Although I would personally prefer different identifier in DOCTYPE, I agree with Ian that vote on this is overkill. After all, such vote can lead to even less reasonable identifier then currently proposed in spec.

This issue was raised because it was not always possible to reasonably easy  generate HTML5 with XSLT. This is now possible, so I agree with Ian that issue is fixed.
Comment 23 Maciej Stachowiak 2010-03-14 13:14:31 UTC
This bug predates the HTML Working Group Decision Policy.

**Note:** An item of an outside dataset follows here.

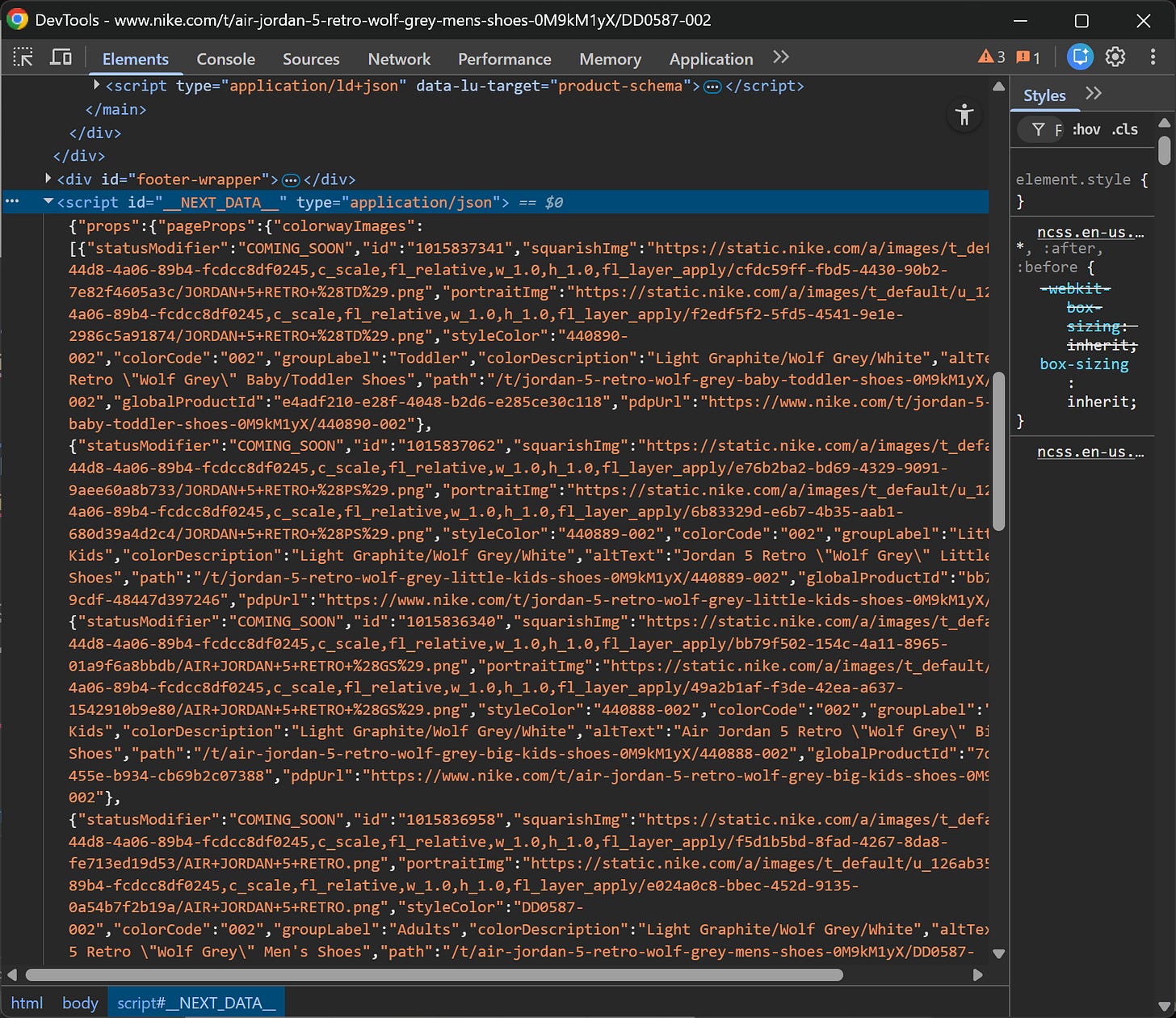
Task: Click the styles filter funnel icon
Action: pos(1040,129)
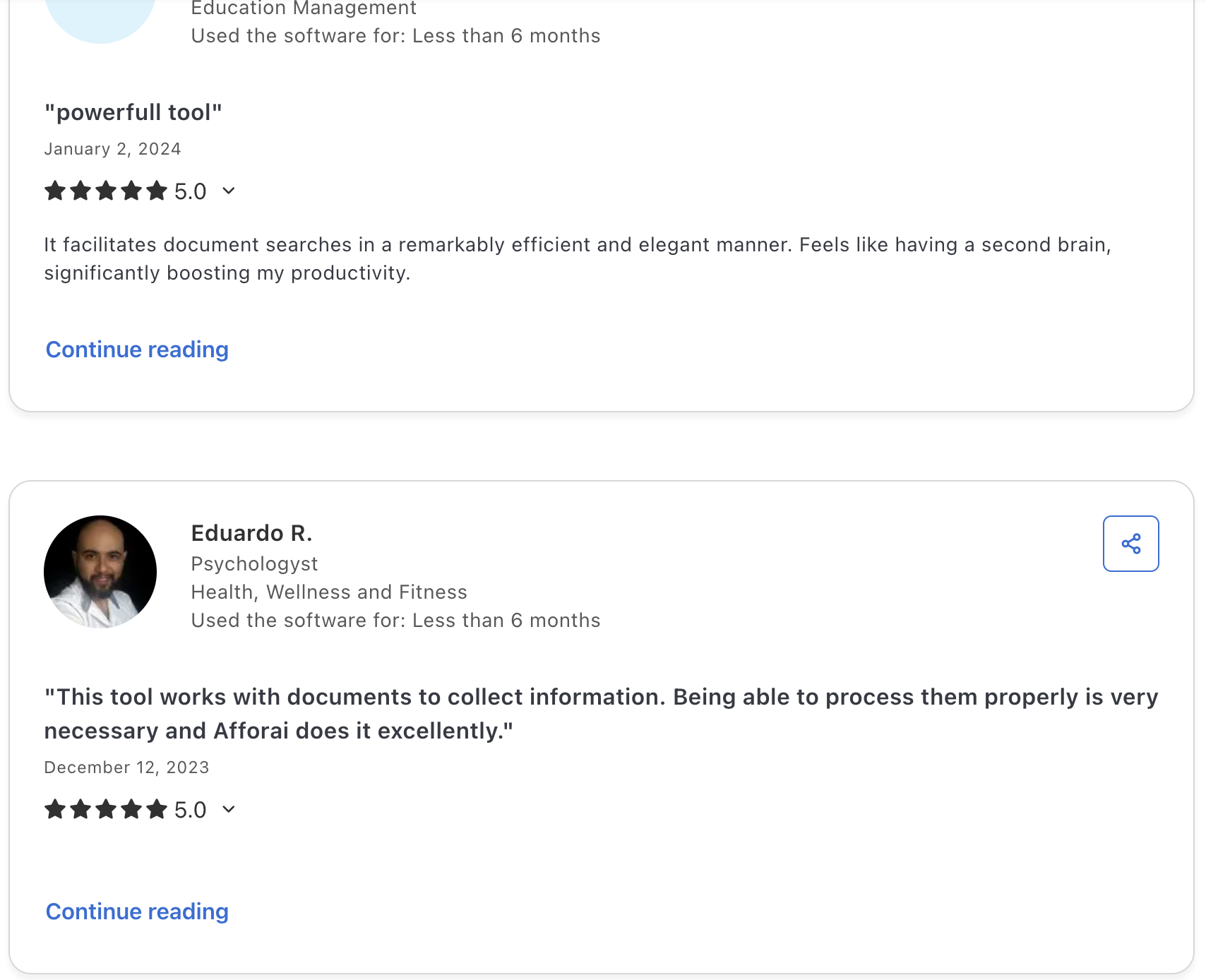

If you are satisfied with the resolution of this bug, please change the state of this bug to CLOSED. If
you have additional information and would like the editor to reconsider, please reopen this bug. If you would like to escalate the issue to the full HTML Working Group, please add the TrackerRequest keyword to this bug, and suggest title and text for the tracker issue; or you may create a tracker issue yourself, if you are able to do so. For more details, see this document:
   http://dev.w3.org/html5/decision-policy/decision-policy.html

This bug is now being moved to VERIFIED. Please respond within two weeks. If this bug is not closed, reopened or escalated within two weeks, it may be marked as NoReply and will no longer be considered a pending comment.